I am running a program that requires repeated use of pairwise distance calculations across a collection of points in 2D and then calculating the vectors. This ends up causing a bottleneck in my run times so I have tried to re-write my code from Matlab to Julia to take advantage of its faster speeds. The problem I have run into, however, is that the function I have written in Julia is actually running five times slower than my Matlab implementation. Given Julia's reputation as being a substantially faster language, I am assuming that I have done something wrong.
I wrote a simple example to illustrate what I am seeing.
Julia code:
using Distances
function foo()
historyarray = zeros(5000,150,2)
a = randn(150,2)
for i in 1:5000
pd = pairwise(Euclidean(),a.')
xgv = broadcast(-,a[:,1].',a[:,1])
ygv = broadcast(-,a[:,2].',a[:,2])
th = atan2(ygv,xgv)
fv = 1./(pd+1)
xfv = fv*cos(th)
yfv = fv*sin(th)
a[:,1]+= sum(xfv,2)
a[:,2]+= sum(yfv,2)
historyarray[i,:,:] = copy(a)
end
end
Matlab code:
function foo
histarray = zeros(5000,150,2);
a = randn(150,2);
for i=1:5000
pd = pdist2(a,a);
xgv = -bsxfun(@minus,a(:,1),a(:,1)');
ygv = -bsxfun(@minus,a(:,2),a(:,2)');
th = atan2(ygv,xgv);
fv = 1./(pd+1);
xfv = fv.*cos(th);
yfv = fv.*sin(th);
a(:,1) = a(:,1)+sum(xfv,2);
a(:,2) = a(:,2)+sum(yfv,2);
histarray(i,:,:)=a;
end
end
When I test the Julia code's speed (multiple times to account for compiling time) I get:
@time foo()
16.110077 seconds (2.65 M allocations: 8.566 GB, 6.30% gc time)
The Matlab function's performance on the other hand is:
tic
foo
toc
Elapsed time is 3.339807 seconds.
When I have run the profile viewer on the Julia code the component that takes the most amount of time are lines 9, 11, and 12. Is there perhaps something strange happening with trigonometric functions?
You are correct that the calls to sin
, cos
, and atan2
are the bottleneck in your Julia code.

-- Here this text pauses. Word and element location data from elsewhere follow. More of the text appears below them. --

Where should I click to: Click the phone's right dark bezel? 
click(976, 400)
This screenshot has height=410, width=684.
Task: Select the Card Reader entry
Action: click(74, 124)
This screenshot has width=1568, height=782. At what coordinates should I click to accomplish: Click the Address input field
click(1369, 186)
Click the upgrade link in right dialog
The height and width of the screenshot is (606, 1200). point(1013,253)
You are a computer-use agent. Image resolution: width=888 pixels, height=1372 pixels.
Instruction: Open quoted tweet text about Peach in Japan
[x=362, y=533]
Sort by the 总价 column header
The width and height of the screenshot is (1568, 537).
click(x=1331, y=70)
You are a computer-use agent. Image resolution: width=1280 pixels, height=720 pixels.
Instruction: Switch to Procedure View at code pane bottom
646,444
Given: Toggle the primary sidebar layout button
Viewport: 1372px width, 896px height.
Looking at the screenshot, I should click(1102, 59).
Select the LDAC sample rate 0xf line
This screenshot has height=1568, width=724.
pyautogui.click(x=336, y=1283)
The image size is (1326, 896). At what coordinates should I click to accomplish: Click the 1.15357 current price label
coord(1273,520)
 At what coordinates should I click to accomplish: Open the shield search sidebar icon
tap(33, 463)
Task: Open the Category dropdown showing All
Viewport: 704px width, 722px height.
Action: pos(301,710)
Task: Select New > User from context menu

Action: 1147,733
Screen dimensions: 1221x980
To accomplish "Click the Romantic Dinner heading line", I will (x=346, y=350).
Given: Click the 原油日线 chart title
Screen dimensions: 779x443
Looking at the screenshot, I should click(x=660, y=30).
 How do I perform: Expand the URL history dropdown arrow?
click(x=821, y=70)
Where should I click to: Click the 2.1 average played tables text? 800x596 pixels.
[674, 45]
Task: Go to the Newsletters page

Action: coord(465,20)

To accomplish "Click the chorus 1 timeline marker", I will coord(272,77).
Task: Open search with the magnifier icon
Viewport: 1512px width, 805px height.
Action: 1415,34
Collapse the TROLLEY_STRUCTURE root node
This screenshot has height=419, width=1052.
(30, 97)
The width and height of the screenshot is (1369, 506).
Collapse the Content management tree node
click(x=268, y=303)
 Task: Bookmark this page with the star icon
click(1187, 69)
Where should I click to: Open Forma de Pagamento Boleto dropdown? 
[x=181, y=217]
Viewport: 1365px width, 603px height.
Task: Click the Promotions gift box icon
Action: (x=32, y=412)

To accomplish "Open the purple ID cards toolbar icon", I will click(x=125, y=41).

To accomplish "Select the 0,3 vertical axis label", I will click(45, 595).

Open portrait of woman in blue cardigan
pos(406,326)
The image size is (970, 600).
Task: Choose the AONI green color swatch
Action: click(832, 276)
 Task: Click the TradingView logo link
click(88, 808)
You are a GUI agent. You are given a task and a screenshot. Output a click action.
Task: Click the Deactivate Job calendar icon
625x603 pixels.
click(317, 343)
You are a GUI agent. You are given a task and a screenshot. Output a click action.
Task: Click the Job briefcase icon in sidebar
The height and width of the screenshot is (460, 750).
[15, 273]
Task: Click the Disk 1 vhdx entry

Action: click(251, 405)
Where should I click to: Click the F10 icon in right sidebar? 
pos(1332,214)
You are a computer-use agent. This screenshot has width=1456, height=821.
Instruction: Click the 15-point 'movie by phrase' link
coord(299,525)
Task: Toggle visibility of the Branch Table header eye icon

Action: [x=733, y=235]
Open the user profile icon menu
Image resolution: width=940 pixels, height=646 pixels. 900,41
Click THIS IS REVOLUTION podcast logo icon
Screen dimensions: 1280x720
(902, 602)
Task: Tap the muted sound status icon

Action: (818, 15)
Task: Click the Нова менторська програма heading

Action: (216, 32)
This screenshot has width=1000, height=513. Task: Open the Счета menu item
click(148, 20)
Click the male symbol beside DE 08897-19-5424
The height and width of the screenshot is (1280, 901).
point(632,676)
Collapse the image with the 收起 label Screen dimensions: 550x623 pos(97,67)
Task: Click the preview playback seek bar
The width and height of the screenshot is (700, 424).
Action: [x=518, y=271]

Nevertheless, the high number of allocations implies that there is still potential for optimizations.
On the upcoming version of Julia, your code can easily be rewritten to avoid unnecessary allocations by using the improved dot broadcasting syntax a .= f.(b,c)
. This is equivalent to broadcast!(f, a, b, c)
and updates a
in place. Additionally, several dot broadcast calls on the rhs are automatically fused into a single one. Finally, the @views
macro turns all slicing operations like a[:,1]
, which makes a copy, into views. The new code looks like:
function foo2()
a = rand(150,2)
historyarray = zeros(5000,150,2)
pd = zeros(size(a,1), size(a,1))
xgv = similar(pd)
ygv = similar(pd)
th = similar(pd)
fv = similar(pd)
xfv = similar(pd)
yfv = similar(pd)
tmp = zeros(size(a,1))
@views for i in 1:5000
pairwise!(pd, Euclidean(),a.')
xgv .= a[:,1].' .- a[:,1]
ygv .= a[:,2].' .- a[:,2]
th .= atan2.(ygv,xgv)
fv .= 1./(pd.+1)
xfv .= fv.*cos.(th)
yfv .= fv.*sin.(th)
a[:,1:1] .+= sum!(tmp, xfv)
a[:,2:2] .+= sum!(tmp, yfv)
historyarray[i,:,:] = a
end
end
(I use element-wise multiplication in xfv .= fv.*cos.(th)
like in your Matlab code instead of matrix multiplication.)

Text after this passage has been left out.